**GIVEN PASSAGE:**

◆ ◆ ◆ ◆ ◆ ◆ ◆

Portuguese Sweet Bread

The following recipe is the November BOM (Bread of the Month) for the Facebook Artisan Bread Bakers Group — http://www.facebook.com/home.php?ref=home#/event.php?eid=166811805757&index=1

Portuguese Sweet Bread (based on Peter Reinhart’s Bread Baker’s Apprentice)

Makes 2 1-pound loaves

Ingredients

Sponge:

  • 1/2 cup unbleached bread flour
  • 1 tablespoon granulated sugar
  • 2 1/4 teaspoons instant yeast
  • 1/2 cup water, at room temperature

Dough:

  • 6 tablespoons granulated sugar
  • 1 teaspoon salt
  • 1/4 cup powdered milk
  • 2 tablespoons unsalted butter, at room temperature
  • 2 tablespoons vegetable shortening
  • 2 large eggs
  • 1 teaspoon lemon extract
  • 1 teaspoon orange extract
  • 1 teaspoon vanilla extract
  • 3 cups unbleached bread flour
  • About 6 tablespoons water, at room temperature

Directions

To make the sponge, stir together the flour, sugar, and yeast in a small bowl. Add the water and stir until all the ingredients are hydrated and make a smooth batter. Cover the bowl with plastic wrap and ferment at room temperature for 60 to 90 minutes, or until the sponge gets foamy and seems on the verge of collapse.

To make the dough, combine the sugar, salt, powdered milk, butter, and shortening in a 4-quart mixing bowl (or the bowl of an electric mixer). Cream together with a sturdy spoon (or the paddle attachment) until smooth, then mix in the eggs and the extracts. Knead by hand (or switch to the dough hook attachment) and mix in the sponge and the flour. Add the water, as needed, to make a very soft dough. The finished dough should be very supple and soft, easy to knead, and not wet or sticky. It will take 10 to 12 minutes with the electric mixer and close to 15 minutes by hand to achieve this consistency. (Dough with high amounts of fat and sugar usually take longer to knead because the gluten requires more time to set up.) The finished dough should pass the windowpane test (see NOTE below) and register 77 to 88 degrees F. Lightly oil a large bowl and transfer the dough to the bowl, rolling it around to coat it with oil. Cover the bowl with plastic wrap.

Ferment at room temperature for approximately 2 hours, or until the dough doubles in size.

◆ ◆ ◆ ◆ ◆ ◆ ◆

Stored data entries
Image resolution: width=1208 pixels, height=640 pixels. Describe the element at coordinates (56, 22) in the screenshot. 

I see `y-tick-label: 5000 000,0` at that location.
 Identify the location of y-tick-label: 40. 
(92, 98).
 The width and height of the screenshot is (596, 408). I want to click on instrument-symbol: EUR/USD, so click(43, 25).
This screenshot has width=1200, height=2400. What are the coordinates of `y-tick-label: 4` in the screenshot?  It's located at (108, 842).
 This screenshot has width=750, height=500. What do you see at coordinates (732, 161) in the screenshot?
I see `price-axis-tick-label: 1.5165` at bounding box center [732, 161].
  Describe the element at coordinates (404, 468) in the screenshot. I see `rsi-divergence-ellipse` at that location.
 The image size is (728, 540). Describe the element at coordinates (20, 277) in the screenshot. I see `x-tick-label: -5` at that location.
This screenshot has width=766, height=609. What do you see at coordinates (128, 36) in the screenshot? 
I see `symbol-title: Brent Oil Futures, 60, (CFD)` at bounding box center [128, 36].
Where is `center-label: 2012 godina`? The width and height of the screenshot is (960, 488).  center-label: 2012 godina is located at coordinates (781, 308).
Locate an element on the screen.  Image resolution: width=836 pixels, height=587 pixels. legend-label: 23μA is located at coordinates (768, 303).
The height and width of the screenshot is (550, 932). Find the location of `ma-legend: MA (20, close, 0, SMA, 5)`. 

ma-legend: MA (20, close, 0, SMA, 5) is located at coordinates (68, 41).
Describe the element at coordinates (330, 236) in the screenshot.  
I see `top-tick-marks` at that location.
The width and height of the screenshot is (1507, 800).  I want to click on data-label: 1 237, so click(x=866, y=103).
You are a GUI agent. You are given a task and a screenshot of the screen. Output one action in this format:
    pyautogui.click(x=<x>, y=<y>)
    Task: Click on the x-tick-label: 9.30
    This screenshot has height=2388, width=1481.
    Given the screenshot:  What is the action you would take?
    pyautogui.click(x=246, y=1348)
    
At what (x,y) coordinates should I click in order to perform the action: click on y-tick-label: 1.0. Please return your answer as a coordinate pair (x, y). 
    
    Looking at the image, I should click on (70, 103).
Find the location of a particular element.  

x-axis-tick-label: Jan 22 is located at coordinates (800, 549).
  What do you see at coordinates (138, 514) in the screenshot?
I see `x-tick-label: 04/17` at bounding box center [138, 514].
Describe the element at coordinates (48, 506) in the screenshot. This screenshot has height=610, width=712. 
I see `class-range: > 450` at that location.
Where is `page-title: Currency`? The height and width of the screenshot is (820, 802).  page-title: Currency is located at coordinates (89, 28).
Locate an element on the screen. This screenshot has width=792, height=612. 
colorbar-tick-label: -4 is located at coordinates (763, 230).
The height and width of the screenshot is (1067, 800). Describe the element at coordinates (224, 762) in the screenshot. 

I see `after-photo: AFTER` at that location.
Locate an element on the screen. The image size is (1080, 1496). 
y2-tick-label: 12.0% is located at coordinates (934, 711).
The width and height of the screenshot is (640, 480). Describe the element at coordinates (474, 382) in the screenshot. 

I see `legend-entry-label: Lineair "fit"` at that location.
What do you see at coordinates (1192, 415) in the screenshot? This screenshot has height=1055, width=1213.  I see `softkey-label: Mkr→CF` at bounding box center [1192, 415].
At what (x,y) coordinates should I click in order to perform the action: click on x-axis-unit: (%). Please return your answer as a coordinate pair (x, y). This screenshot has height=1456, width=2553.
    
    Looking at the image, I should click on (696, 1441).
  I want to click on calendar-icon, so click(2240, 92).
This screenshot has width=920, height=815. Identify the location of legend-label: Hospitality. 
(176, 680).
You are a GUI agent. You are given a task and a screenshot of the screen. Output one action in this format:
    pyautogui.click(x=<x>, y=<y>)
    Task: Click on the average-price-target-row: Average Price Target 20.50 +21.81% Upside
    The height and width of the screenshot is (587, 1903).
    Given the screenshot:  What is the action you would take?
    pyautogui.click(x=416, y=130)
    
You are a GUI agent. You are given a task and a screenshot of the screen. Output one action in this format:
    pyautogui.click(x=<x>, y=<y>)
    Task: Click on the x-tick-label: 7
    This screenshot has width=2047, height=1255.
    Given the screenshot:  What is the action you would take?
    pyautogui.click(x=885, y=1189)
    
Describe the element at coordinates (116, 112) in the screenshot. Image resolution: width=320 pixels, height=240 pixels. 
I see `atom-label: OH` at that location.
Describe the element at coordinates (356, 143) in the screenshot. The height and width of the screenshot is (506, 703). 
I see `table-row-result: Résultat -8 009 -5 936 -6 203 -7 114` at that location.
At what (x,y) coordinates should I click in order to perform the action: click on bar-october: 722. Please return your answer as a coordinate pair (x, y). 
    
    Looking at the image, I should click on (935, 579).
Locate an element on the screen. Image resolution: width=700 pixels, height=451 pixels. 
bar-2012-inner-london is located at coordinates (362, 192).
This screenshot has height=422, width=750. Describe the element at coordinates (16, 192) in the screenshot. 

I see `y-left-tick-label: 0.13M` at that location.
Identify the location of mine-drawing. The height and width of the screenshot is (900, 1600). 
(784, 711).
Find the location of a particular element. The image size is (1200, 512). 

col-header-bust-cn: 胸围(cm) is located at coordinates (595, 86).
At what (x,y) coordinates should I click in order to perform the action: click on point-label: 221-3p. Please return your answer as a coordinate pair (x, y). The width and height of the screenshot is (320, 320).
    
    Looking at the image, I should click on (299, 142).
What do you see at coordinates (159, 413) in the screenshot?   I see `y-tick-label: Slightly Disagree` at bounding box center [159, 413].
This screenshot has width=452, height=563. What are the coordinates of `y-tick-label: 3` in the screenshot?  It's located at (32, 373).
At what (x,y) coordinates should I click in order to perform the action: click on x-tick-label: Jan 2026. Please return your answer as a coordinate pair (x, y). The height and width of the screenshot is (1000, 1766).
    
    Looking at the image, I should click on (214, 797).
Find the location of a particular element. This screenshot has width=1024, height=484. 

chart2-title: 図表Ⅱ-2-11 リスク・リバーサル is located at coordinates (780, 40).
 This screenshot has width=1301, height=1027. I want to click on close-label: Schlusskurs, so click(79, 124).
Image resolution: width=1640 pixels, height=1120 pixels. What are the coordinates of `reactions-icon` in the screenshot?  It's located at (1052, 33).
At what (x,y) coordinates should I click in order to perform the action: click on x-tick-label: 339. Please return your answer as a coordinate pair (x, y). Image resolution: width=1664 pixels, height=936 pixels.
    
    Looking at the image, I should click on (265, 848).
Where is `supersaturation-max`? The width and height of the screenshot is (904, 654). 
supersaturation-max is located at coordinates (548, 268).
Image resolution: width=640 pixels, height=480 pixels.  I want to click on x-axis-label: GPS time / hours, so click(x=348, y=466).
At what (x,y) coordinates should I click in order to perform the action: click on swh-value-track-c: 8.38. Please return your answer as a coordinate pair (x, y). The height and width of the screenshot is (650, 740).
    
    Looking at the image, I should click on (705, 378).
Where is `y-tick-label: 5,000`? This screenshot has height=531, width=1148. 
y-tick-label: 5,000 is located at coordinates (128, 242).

◆ ◆ ◆ ◆ ◆ ◆ ◆

**PROMPT 1:**
Answer these questions about the sweet bread recipe, one per line:
(a) How many loaves does the recipe make, and what size are they?
(b) For how long should the sponge ferment at room temperature?
(c) What temperature should the finished dough register?
**PROMPT 2:**
Write out the part of the sweet bread recipe starting at "To make the sponge, stir" and ending at "verge of collapse.", swapping "small bowl" for "medium bowl".
The listing above is material separate from the sweet bread recipe.

**YOUR RESPONSE 1:**
(a) Two 1-pound loaves.
(b) 60 to 90 minutes, or until the sponge gets foamy and seems on the verge of collapse.
(c) 77 to 88 degrees F.

**YOUR RESPONSE 2:**
To make the sponge, stir together the flour, sugar, and yeast in a medium bowl. Add the water and stir until all the ingredients are hydrated and make a smooth batter. Cover the bowl with plastic wrap and ferment at room temperature for 60 to 90 minutes, or until the sponge gets foamy and seems on the verge of collapse.